───── Excerpt provided ─────
# anyone skate?



## boonman (Jan 28, 2010)

just wondering


----------



## selena (Jul 11, 2010)

i used to.. but not anymore.. 
since i broke my leg.. but i am on therapy now.. 
still wants to skate again.. in time..


----------



## avin13 (Jul 11, 2010)

Not quite the same but I long board frequently about a hour or two everyday.


----------



## juggernaut (Jul 11, 2010)

I use to when I was littler. Sometimes I long bored but not much more now.


----------



## DaveDragon (Jul 12, 2010)

I've always wanted to but I've had bad knees for years, dislocated them a few times. I can't afford to be out of work. Maybe some day I'll get the [email protected] to do it.


----------



## Pikey (Jul 12, 2010)
───── Material supplied ─────
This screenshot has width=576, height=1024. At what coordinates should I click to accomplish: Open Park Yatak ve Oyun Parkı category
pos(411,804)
─────
───── Material supplied ─────
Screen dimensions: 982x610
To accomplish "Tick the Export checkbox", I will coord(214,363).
─────
Tasks to perform:
A - In the skating thread, how long does avin13 say they longboard each day?
B - Write the next part of the skating thread, picking up after its last line.
None of the entries are needed for this work.

Answer list:
A - About an hour or two every day.

B -
lol i used to skate & bike, but after 3 knee surgery & 4 yrs off and on PT to get it back to normal. One day i hope to atleast ride my bike again. I remember the last time i rode a board i "landed" a triple kick flip, my left foot didn't make it all the way on the board & i broke my ankle....
Bootleg boards where my favorite & i still have my bike (it's old Haro Shredder Frame, Primo Mustache Bars, Primo Neck, Haro Front Forks, Fishbone 3-piece, Kink 36T Sprocket, Kink Pegs (left side only), Old S&M Seat, Free Agent Platform Pedals, & Haro Heffer Double Wall Rims)


----------



## the enigma (Jul 12, 2010)

I used to have a Haro... man, I loved that bike

I used to skate and then my board broke and my budget was consumed by reptiles so I haven't had the money to get back into it yet. I had a nice board it had thunder trucks and chris cole fallen wheels.

Pikey: I had a gut feeling you either skated or biked. Glad to know I was right!


----------



## Pikey (Jul 12, 2010)

lol yup i did both My Bootleg had Destructo Trucks with Spit Fire wheels (they came free with the trucks, but they were tie-dyed)


----------



## Charmander (Jul 12, 2010)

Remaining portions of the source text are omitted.